#### The problem:
The full data, repeated exactly, is the only answer needed.

┌──

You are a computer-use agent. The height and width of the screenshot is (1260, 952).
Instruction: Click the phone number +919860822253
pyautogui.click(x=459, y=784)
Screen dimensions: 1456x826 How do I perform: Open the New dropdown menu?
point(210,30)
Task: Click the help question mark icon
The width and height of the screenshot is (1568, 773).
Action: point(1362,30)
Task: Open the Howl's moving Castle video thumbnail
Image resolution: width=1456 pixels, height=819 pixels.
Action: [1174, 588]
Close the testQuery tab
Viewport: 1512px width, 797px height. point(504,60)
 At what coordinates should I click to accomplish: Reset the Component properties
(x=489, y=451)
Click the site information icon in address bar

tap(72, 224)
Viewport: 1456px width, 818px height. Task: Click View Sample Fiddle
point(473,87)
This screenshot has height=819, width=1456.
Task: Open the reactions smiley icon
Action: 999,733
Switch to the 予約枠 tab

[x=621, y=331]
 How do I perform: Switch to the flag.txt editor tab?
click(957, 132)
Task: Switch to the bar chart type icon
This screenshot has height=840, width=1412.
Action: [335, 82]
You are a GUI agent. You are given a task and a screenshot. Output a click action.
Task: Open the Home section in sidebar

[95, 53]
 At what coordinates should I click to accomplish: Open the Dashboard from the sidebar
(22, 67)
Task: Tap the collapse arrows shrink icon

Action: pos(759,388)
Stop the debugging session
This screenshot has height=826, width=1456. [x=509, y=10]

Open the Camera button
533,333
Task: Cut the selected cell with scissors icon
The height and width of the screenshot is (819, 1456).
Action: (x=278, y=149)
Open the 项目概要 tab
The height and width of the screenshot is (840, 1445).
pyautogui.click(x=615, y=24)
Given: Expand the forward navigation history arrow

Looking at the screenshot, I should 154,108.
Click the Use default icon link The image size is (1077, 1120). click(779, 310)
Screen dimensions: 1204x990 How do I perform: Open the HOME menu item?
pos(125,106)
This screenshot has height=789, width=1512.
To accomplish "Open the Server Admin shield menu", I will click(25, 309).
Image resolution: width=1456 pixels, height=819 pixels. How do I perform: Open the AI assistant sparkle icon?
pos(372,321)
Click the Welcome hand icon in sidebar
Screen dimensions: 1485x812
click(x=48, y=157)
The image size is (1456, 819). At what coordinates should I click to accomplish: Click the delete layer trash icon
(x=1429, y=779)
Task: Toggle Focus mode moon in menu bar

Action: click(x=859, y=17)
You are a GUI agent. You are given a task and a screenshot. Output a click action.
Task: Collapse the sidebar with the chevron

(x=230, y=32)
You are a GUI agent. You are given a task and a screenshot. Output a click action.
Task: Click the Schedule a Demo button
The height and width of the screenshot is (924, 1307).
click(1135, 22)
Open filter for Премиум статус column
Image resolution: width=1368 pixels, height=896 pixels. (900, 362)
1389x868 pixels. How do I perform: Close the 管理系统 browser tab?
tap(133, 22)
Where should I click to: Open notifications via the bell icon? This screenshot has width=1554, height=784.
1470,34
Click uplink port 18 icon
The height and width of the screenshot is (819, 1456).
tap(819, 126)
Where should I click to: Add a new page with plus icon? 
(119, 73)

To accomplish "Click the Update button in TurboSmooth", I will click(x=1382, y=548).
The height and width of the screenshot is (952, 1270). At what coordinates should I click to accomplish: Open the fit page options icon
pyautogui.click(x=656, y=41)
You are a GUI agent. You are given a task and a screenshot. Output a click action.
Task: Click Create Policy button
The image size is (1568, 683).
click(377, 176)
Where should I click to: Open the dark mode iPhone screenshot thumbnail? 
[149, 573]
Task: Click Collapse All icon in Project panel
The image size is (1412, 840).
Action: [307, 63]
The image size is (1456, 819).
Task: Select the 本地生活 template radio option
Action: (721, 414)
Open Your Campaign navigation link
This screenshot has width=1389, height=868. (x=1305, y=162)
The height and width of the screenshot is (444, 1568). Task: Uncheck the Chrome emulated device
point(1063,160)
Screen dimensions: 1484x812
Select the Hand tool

└──

#### Reply to the task:
You are a computer-use agent. The height and width of the screenshot is (1260, 952).
Instruction: Click the phone number +919860822253
pyautogui.click(x=459, y=784)
Screen dimensions: 1456x826 How do I perform: Open the New dropdown menu?
point(210,30)
Task: Click the help question mark icon
The width and height of the screenshot is (1568, 773).
Action: point(1362,30)
Task: Open the Howl's moving Castle video thumbnail
Image resolution: width=1456 pixels, height=819 pixels.
Action: [1174, 588]
Close the testQuery tab
Viewport: 1512px width, 797px height. point(504,60)
 At what coordinates should I click to accomplish: Reset the Component properties
(x=489, y=451)
Click the site information icon in address bar

tap(72, 224)
Viewport: 1456px width, 818px height. Task: Click View Sample Fiddle
point(473,87)
This screenshot has height=819, width=1456.
Task: Open the reactions smiley icon
Action: 999,733
Switch to the 予約枠 tab

[x=621, y=331]
 How do I perform: Switch to the flag.txt editor tab?
click(957, 132)
Task: Switch to the bar chart type icon
This screenshot has height=840, width=1412.
Action: [335, 82]
You are a GUI agent. You are given a task and a screenshot. Output a click action.
Task: Open the Home section in sidebar

[95, 53]
 At what coordinates should I click to accomplish: Open the Dashboard from the sidebar
(22, 67)
Task: Tap the collapse arrows shrink icon

Action: pos(759,388)
Stop the debugging session
This screenshot has height=826, width=1456. [x=509, y=10]

Open the Camera button
533,333
Task: Cut the selected cell with scissors icon
The height and width of the screenshot is (819, 1456).
Action: (x=278, y=149)
Open the 项目概要 tab
The height and width of the screenshot is (840, 1445).
pyautogui.click(x=615, y=24)
Given: Expand the forward navigation history arrow

Looking at the screenshot, I should 154,108.
Click the Use default icon link The image size is (1077, 1120). click(779, 310)
Screen dimensions: 1204x990 How do I perform: Open the HOME menu item?
pos(125,106)
This screenshot has height=789, width=1512.
To accomplish "Open the Server Admin shield menu", I will click(25, 309).
Image resolution: width=1456 pixels, height=819 pixels. How do I perform: Open the AI assistant sparkle icon?
pos(372,321)
Click the Welcome hand icon in sidebar
Screen dimensions: 1485x812
click(x=48, y=157)
The image size is (1456, 819). At what coordinates should I click to accomplish: Click the delete layer trash icon
(x=1429, y=779)
Task: Toggle Focus mode moon in menu bar

Action: click(x=859, y=17)
You are a GUI agent. You are given a task and a screenshot. Output a click action.
Task: Collapse the sidebar with the chevron

(x=230, y=32)
You are a GUI agent. You are given a task and a screenshot. Output a click action.
Task: Click the Schedule a Demo button
The height and width of the screenshot is (924, 1307).
click(1135, 22)
Open filter for Премиум статус column
Image resolution: width=1368 pixels, height=896 pixels. (900, 362)
1389x868 pixels. How do I perform: Close the 管理系统 browser tab?
tap(133, 22)
Where should I click to: Open notifications via the bell icon? This screenshot has width=1554, height=784.
1470,34
Click uplink port 18 icon
The height and width of the screenshot is (819, 1456).
tap(819, 126)
Where should I click to: Add a new page with plus icon? 
(119, 73)

To accomplish "Click the Update button in TurboSmooth", I will click(x=1382, y=548).
The height and width of the screenshot is (952, 1270). At what coordinates should I click to accomplish: Open the fit page options icon
pyautogui.click(x=656, y=41)
You are a GUI agent. You are given a task and a screenshot. Output a click action.
Task: Click Create Policy button
The image size is (1568, 683).
click(377, 176)
Where should I click to: Open the dark mode iPhone screenshot thumbnail? 
[149, 573]
Task: Click Collapse All icon in Project panel
The image size is (1412, 840).
Action: [307, 63]
The image size is (1456, 819).
Task: Select the 本地生活 template radio option
Action: (721, 414)
Open Your Campaign navigation link
This screenshot has width=1389, height=868. (x=1305, y=162)
The height and width of the screenshot is (444, 1568). Task: Uncheck the Chrome emulated device
point(1063,160)
Screen dimensions: 1484x812
Select the Hand tool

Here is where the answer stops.